Chemoenzymatic glycan editing that modifies glycan structures directly on the cell surface has emerged as a complementary tool to metabolic oligosaccharide engineering. In this article, we report the discovery that three bacterial enzymes − Pasteurella multocida α2-3-sialyltransferase M144D mutant (Pm2,3ST-M144D), Photobacterium damsel α2-6-sialyltransferase (Pd2,6ST) and Helicobacter mustelae α1-2-fucosyltransferase (Hm1,2FT)− can serve as highly efficient tools for cell-surface glycan editing. Among these three enzymes, the two sialyltransferases were also found to be tolerant to large substituents introduced to the C-5 position of the cytidine monophosphate N-acetylneuraminic acid donor, including biotin and fluorescent dyes. Combining these enzymes with our previously discovered Helicobacter pylori α1-3-FT, we developed a live cell-based assay to probe host-cell glycan-mediated influenza A virus (IAV) infection including both wild-type and mutant strains of human H1N1 and H3N2 influenza subtypes. At high SiaNAcα2-6-Gal levels, the ability of a viral strain to induce the host cell death is positively correlated with the SiaNAcα2-6-Gal binding affinity of its haemagglutinin.
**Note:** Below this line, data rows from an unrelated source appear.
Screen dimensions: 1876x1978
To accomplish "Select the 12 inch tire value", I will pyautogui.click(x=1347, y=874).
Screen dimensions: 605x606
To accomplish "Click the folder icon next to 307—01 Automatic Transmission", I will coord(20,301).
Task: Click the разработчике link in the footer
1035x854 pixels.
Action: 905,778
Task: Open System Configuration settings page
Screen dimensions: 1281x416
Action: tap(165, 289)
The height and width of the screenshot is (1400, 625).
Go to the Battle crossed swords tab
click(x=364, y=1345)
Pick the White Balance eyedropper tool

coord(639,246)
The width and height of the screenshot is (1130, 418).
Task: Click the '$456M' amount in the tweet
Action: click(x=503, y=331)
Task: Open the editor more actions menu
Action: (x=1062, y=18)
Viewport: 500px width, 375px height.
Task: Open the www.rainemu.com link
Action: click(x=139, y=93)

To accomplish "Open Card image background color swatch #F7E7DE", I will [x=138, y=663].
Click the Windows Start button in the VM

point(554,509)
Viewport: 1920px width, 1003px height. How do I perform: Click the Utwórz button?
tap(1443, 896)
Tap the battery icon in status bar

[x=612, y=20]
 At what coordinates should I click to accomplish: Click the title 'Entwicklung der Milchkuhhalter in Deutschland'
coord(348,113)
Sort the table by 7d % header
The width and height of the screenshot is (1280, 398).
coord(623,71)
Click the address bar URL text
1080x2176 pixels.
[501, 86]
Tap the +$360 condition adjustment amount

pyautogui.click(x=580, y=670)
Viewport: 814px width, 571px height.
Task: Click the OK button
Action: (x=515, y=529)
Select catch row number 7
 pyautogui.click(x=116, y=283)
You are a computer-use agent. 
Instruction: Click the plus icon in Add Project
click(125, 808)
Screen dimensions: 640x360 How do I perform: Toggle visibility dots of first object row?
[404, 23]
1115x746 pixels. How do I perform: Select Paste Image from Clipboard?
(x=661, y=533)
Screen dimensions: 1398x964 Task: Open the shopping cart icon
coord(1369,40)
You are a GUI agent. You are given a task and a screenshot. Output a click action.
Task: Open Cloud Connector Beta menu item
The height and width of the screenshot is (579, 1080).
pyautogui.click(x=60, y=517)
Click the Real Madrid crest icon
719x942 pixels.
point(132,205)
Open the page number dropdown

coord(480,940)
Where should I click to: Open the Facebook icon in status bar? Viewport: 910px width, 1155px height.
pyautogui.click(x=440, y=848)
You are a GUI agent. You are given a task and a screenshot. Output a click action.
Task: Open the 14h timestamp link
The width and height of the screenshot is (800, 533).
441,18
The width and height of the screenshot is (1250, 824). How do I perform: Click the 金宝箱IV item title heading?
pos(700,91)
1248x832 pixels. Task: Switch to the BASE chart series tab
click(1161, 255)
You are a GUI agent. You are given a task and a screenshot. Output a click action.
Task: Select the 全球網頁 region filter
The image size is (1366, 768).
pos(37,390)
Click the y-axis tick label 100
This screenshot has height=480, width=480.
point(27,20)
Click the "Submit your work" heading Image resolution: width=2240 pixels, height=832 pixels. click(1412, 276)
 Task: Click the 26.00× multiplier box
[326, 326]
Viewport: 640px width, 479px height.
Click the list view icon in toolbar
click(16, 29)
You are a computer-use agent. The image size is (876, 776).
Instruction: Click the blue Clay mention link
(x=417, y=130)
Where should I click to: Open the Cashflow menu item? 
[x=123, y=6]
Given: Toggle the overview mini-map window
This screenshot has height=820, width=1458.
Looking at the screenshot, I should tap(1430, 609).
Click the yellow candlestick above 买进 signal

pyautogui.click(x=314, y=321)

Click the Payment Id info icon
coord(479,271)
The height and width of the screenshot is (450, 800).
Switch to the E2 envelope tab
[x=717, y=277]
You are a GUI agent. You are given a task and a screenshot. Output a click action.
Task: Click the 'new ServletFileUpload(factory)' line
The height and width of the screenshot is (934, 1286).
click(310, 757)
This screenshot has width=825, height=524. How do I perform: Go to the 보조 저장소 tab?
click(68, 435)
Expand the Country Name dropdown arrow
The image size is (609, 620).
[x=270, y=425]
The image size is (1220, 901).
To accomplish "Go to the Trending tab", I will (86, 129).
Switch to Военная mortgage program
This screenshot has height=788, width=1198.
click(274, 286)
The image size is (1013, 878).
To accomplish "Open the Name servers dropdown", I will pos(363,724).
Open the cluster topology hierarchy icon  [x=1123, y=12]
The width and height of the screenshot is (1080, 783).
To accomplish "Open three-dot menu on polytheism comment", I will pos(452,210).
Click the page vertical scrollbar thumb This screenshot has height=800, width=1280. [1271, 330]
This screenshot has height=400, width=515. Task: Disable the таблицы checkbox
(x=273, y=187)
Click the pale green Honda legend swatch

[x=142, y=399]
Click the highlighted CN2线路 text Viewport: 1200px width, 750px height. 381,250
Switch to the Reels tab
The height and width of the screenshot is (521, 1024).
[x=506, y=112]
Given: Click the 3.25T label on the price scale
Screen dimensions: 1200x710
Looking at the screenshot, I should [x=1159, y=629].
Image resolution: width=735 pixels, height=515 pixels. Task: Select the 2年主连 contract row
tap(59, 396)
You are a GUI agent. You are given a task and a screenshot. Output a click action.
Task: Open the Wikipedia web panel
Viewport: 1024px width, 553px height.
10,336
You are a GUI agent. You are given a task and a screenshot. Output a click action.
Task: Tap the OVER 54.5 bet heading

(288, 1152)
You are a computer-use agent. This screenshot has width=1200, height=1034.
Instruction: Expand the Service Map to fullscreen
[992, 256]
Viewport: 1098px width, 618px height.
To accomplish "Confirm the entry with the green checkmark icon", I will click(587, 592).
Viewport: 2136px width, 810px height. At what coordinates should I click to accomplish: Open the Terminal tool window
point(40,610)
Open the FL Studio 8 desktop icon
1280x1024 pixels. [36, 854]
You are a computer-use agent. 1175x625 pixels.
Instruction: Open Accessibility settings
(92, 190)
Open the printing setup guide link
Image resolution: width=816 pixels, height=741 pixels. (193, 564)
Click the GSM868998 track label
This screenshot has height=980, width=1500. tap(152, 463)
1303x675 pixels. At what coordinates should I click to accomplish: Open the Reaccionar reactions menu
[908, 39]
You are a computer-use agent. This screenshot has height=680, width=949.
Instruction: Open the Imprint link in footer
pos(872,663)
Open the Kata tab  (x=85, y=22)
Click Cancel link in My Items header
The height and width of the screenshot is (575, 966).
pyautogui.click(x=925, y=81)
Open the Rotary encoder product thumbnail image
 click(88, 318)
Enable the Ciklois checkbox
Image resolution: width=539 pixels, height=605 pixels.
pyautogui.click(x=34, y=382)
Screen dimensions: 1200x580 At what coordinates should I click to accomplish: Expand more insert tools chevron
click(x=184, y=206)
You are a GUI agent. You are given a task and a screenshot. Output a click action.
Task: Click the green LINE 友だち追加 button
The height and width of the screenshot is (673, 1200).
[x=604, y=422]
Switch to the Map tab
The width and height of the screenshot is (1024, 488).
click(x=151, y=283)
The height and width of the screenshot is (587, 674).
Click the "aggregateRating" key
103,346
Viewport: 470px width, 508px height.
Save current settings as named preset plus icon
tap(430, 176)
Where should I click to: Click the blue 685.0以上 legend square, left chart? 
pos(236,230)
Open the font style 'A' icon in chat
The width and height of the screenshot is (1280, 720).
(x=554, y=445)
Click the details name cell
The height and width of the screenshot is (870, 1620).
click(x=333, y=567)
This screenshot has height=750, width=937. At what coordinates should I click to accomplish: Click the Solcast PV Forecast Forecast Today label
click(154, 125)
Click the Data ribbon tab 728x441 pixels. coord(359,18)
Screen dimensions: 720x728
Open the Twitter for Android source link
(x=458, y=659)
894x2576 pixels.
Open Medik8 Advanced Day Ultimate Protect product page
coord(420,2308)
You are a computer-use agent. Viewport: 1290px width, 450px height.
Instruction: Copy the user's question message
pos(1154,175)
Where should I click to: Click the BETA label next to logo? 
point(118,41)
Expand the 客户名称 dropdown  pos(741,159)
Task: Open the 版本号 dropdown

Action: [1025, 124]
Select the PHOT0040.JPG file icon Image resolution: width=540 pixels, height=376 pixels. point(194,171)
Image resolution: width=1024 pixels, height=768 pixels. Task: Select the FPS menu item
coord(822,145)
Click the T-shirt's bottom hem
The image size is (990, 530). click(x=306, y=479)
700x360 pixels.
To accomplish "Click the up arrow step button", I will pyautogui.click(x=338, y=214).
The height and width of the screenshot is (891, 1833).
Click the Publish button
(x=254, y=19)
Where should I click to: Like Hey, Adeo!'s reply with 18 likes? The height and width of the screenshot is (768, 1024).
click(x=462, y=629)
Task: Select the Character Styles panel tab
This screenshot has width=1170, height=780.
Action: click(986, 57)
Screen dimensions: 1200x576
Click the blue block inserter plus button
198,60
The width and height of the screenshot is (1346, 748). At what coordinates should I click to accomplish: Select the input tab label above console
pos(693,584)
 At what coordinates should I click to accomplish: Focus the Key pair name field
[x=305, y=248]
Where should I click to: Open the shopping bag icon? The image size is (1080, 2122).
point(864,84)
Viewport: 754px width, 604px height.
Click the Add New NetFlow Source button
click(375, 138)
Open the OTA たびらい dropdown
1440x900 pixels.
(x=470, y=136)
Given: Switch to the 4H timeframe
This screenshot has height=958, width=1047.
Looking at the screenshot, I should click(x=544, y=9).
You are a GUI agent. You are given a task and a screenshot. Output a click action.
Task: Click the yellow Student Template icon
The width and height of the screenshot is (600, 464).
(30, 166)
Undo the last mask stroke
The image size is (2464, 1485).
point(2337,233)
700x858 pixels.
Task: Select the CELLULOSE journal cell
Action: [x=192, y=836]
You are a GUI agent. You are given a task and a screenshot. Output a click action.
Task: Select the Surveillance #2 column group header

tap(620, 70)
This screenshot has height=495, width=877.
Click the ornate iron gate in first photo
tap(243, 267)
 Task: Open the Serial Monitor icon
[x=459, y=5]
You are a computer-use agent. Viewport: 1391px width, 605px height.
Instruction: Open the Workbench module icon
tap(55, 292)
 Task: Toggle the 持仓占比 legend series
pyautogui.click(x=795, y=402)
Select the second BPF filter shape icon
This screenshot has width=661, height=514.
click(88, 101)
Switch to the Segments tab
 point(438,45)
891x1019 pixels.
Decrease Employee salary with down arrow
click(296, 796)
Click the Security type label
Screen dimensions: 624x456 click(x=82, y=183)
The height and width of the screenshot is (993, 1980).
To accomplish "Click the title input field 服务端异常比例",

Surprisingly, the creation of sLeX on the host cell surface via in situα1-3-Fuc editing also exacerbated the killing induced by several wild-type IAV strains as well as a mutant known as HK68-MTA. Structural alignment of HAs from the wild-type HK68 and HK68-MTA revealed the formation of a putative hydrogen bond between Trp222 of HA-HK68-MTA and the C-4 hydroxyl group of the α1-3-linked fucose of sLeX. This interaction is likely to be responsible for the better binding affinity of HA-HK68-MTA to sLeX and accordingly the enhanced host-cell killing compared with the wild-type HK68.